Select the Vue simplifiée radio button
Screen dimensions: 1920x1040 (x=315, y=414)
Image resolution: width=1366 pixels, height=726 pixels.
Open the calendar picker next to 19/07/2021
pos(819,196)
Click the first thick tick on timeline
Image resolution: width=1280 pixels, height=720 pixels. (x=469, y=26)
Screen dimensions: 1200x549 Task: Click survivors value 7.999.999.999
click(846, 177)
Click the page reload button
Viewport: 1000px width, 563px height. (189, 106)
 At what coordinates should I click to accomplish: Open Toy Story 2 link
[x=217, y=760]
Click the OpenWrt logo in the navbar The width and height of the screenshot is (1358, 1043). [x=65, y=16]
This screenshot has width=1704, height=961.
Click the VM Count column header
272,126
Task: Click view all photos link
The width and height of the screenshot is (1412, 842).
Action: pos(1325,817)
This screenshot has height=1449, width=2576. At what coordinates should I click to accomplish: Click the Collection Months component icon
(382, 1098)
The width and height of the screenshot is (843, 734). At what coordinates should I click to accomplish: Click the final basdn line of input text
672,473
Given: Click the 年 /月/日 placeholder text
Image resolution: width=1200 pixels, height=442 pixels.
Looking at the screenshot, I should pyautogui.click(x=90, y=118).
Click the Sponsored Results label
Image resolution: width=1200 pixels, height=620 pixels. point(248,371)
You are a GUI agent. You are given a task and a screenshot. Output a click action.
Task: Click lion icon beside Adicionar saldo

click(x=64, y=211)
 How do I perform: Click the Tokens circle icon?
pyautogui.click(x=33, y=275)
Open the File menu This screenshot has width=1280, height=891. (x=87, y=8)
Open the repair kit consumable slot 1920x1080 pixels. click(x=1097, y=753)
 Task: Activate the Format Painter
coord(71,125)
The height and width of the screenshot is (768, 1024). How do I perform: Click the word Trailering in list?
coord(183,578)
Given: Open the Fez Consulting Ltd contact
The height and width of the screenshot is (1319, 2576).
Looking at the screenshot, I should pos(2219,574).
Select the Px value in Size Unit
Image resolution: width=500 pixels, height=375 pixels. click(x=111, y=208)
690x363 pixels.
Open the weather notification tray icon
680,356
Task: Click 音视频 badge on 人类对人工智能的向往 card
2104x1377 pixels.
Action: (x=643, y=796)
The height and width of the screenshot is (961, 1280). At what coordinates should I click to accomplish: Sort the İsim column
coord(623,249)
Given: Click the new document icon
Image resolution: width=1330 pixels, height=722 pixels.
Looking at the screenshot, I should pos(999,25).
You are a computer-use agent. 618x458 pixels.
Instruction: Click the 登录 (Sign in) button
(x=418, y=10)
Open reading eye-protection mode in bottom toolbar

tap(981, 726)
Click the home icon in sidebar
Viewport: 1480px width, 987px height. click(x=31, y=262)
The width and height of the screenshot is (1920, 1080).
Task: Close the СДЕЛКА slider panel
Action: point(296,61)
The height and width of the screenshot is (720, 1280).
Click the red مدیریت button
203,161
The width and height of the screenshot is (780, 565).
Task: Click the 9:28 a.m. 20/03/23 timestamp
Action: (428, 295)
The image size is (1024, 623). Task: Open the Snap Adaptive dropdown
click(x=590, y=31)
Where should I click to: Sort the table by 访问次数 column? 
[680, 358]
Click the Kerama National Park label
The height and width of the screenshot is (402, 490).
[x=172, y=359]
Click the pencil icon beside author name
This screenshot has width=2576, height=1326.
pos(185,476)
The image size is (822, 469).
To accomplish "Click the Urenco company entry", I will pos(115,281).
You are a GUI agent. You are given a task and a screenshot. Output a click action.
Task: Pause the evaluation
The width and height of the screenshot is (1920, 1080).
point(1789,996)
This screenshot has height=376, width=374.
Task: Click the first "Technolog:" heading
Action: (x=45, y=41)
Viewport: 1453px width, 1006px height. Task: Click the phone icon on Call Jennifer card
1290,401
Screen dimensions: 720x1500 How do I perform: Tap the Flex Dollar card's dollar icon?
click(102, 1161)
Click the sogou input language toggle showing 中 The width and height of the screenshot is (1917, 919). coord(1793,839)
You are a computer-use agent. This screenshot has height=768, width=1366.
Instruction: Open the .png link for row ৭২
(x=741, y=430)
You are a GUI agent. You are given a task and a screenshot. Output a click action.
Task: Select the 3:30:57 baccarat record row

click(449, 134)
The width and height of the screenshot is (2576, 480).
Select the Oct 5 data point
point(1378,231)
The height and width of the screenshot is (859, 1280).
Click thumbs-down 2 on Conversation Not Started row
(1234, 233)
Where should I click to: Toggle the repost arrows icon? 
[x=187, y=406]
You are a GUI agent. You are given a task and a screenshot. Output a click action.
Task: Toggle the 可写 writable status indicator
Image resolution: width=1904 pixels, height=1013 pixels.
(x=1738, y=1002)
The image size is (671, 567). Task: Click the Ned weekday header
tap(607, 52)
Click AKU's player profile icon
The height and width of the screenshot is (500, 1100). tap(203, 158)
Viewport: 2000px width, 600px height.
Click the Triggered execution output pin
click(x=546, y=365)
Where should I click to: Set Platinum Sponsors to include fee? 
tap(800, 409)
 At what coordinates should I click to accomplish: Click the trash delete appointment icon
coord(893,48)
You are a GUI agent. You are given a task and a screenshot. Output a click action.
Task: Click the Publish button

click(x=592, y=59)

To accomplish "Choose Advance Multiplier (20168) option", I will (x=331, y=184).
########
_Exercise description_.
Switch every "GUI agent" in the material to "desktop assistant", and write out all the lines again with nothing else changed.

_Task output_.
Select the Vue simplifiée radio button
Screen dimensions: 1920x1040 (x=315, y=414)
Image resolution: width=1366 pixels, height=726 pixels.
Open the calendar picker next to 19/07/2021
pos(819,196)
Click the first thick tick on timeline
Image resolution: width=1280 pixels, height=720 pixels. (x=469, y=26)
Screen dimensions: 1200x549 Task: Click survivors value 7.999.999.999
click(846, 177)
Click the page reload button
Viewport: 1000px width, 563px height. (189, 106)
 At what coordinates should I click to accomplish: Open Toy Story 2 link
[x=217, y=760]
Click the OpenWrt logo in the navbar The width and height of the screenshot is (1358, 1043). [x=65, y=16]
This screenshot has width=1704, height=961.
Click the VM Count column header
272,126
Task: Click view all photos link
The width and height of the screenshot is (1412, 842).
Action: pos(1325,817)
This screenshot has height=1449, width=2576. At what coordinates should I click to accomplish: Click the Collection Months component icon
(382, 1098)
The width and height of the screenshot is (843, 734). At what coordinates should I click to accomplish: Click the final basdn line of input text
672,473
Given: Click the 年 /月/日 placeholder text
Image resolution: width=1200 pixels, height=442 pixels.
Looking at the screenshot, I should pyautogui.click(x=90, y=118).
Click the Sponsored Results label
Image resolution: width=1200 pixels, height=620 pixels. point(248,371)
You are a desktop assistant. You are given a task and a screenshot. Output a click action.
Task: Click lion icon beside Adicionar saldo

click(x=64, y=211)
 How do I perform: Click the Tokens circle icon?
pyautogui.click(x=33, y=275)
Open the File menu This screenshot has width=1280, height=891. (x=87, y=8)
Open the repair kit consumable slot 1920x1080 pixels. click(x=1097, y=753)
 Task: Activate the Format Painter
coord(71,125)
The height and width of the screenshot is (768, 1024). How do I perform: Click the word Trailering in list?
coord(183,578)
Given: Open the Fez Consulting Ltd contact
The height and width of the screenshot is (1319, 2576).
Looking at the screenshot, I should pos(2219,574).
Select the Px value in Size Unit
Image resolution: width=500 pixels, height=375 pixels. click(x=111, y=208)
690x363 pixels.
Open the weather notification tray icon
680,356
Task: Click 音视频 badge on 人类对人工智能的向往 card
2104x1377 pixels.
Action: (x=643, y=796)
The height and width of the screenshot is (961, 1280). At what coordinates should I click to accomplish: Sort the İsim column
coord(623,249)
Given: Click the new document icon
Image resolution: width=1330 pixels, height=722 pixels.
Looking at the screenshot, I should pos(999,25).
You are a computer-use agent. 618x458 pixels.
Instruction: Click the 登录 (Sign in) button
(x=418, y=10)
Open reading eye-protection mode in bottom toolbar

tap(981, 726)
Click the home icon in sidebar
Viewport: 1480px width, 987px height. click(x=31, y=262)
The width and height of the screenshot is (1920, 1080).
Task: Close the СДЕЛКА slider panel
Action: point(296,61)
The height and width of the screenshot is (720, 1280).
Click the red مدیریت button
203,161
The width and height of the screenshot is (780, 565).
Task: Click the 9:28 a.m. 20/03/23 timestamp
Action: (428, 295)
The image size is (1024, 623). Task: Open the Snap Adaptive dropdown
click(x=590, y=31)
Where should I click to: Sort the table by 访问次数 column? 
[680, 358]
Click the Kerama National Park label
The height and width of the screenshot is (402, 490).
[x=172, y=359]
Click the pencil icon beside author name
This screenshot has width=2576, height=1326.
pos(185,476)
The image size is (822, 469).
To accomplish "Click the Urenco company entry", I will pos(115,281).
You are a desktop assistant. You are given a task and a screenshot. Output a click action.
Task: Pause the evaluation
The width and height of the screenshot is (1920, 1080).
point(1789,996)
This screenshot has height=376, width=374.
Task: Click the first "Technolog:" heading
Action: (x=45, y=41)
Viewport: 1453px width, 1006px height. Task: Click the phone icon on Call Jennifer card
1290,401
Screen dimensions: 720x1500 How do I perform: Tap the Flex Dollar card's dollar icon?
click(102, 1161)
Click the sogou input language toggle showing 中 The width and height of the screenshot is (1917, 919). coord(1793,839)
You are a computer-use agent. This screenshot has height=768, width=1366.
Instruction: Open the .png link for row ৭২
(x=741, y=430)
You are a desktop assistant. You are given a task and a screenshot. Output a click action.
Task: Select the 3:30:57 baccarat record row

click(449, 134)
The width and height of the screenshot is (2576, 480).
Select the Oct 5 data point
point(1378,231)
The height and width of the screenshot is (859, 1280).
Click thumbs-down 2 on Conversation Not Started row
(1234, 233)
Where should I click to: Toggle the repost arrows icon? 
[x=187, y=406]
You are a desktop assistant. You are given a task and a screenshot. Output a click action.
Task: Toggle the 可写 writable status indicator
Image resolution: width=1904 pixels, height=1013 pixels.
(x=1738, y=1002)
The image size is (671, 567). Task: Click the Ned weekday header
tap(607, 52)
Click AKU's player profile icon
The height and width of the screenshot is (500, 1100). tap(203, 158)
Viewport: 2000px width, 600px height.
Click the Triggered execution output pin
click(x=546, y=365)
Where should I click to: Set Platinum Sponsors to include fee? 
tap(800, 409)
 At what coordinates should I click to accomplish: Click the trash delete appointment icon
coord(893,48)
You are a desktop assistant. You are given a task and a screenshot. Output a click action.
Task: Click the Publish button

click(x=592, y=59)

To accomplish "Choose Advance Multiplier (20168) option", I will (x=331, y=184).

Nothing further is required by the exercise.